The phylogenetic group Apicomplexans include some of the most important protist parasites that play an important role in human health. Despite their global impact, they are understudied, which allows these parasites to continue to burden resource poor communities. Many of these parasites have a complex lifecycle such as the parasite that causes malaria, Plasmodium falciparum. This requires the parasite to rapidly adapt to many environments.
The parasite achieves this through dynamic regulation of gene expression as seen through transcriptomics studies. Precise regulation of gene expression is also critical within each developmental stage e.g., the cascading pattern of gene expression in the pathogenic, intraerythrocytic development cycle (IDC). The mechanisms of regulating gene expression within the IDC are poorly understood. The number of transcription factors in the genome of Plasmodium falciparum is one of the lowest among studied organisms. Therefore, it is apparent that there are other mechanisms of regulation that play an essential role.

> PROMPT:
Carry on the passage about gene regulation in the malaria parasite Plasmodium falciparum, picking up after its final sentence.

> DATASET EXCERPT:
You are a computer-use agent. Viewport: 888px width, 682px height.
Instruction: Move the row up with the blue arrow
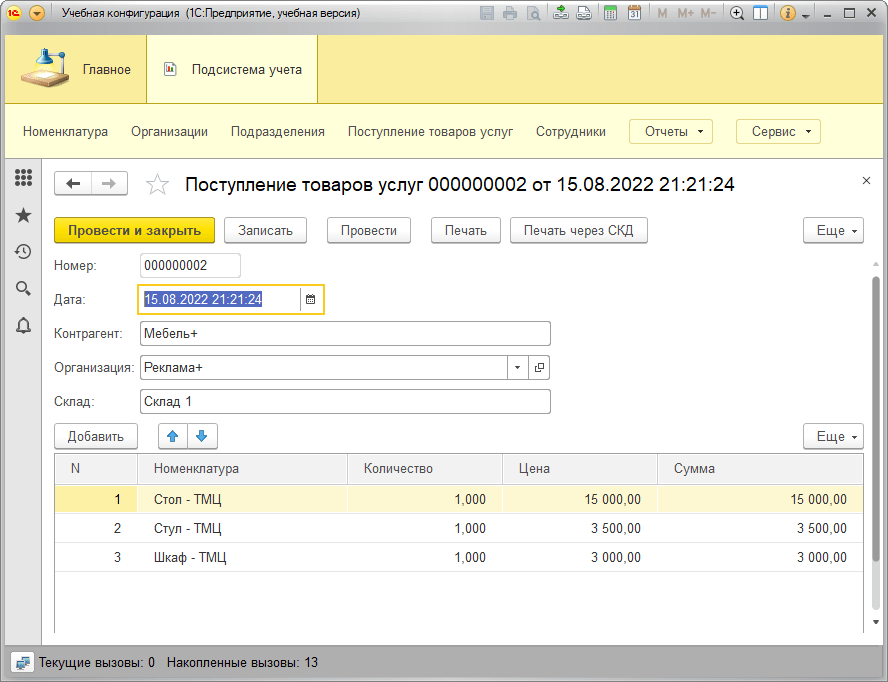[173, 436]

> EXPECTED ANSWER:
One such mechanism that has gained attention is post-transcriptional (epitranscriptional) modification of mRNA, particularly the N6-methyladenosine (m6A) modification of adenosine catalysed by the evolutionarily conserved m6A writer complex. It is believed that m6A enrichment affects mRNA stability leading to faster degradation of transcripts, resulting in lower abundance and decreased translation. Studied in this field have been limited by the limited availability of inducible knockdown systems for this essential complex.
In this study we adapt knock-sideways to conditionally knockdown components of the m6A writer and study the resulting phenotypes. We report that the m6A writer is essential concurring with the work of Baumgarten et al. (2019). Knockdown of the m6A results in an increase in total RNA and in the specific transcripts. These changes were also observed at the protein level using proteomics studies. We further analyse the effect m6A writer knockdown has on the half-life of specific mRNA that is predicted to be m6A enriched by the m6A writer.
These findings support the hypothesis that the m6A regulates the expression of specific genes by targeted degradation of mRNA, thus reducing translation. Further studies are needed to identify the mechanisms of targeted mRNA degradation.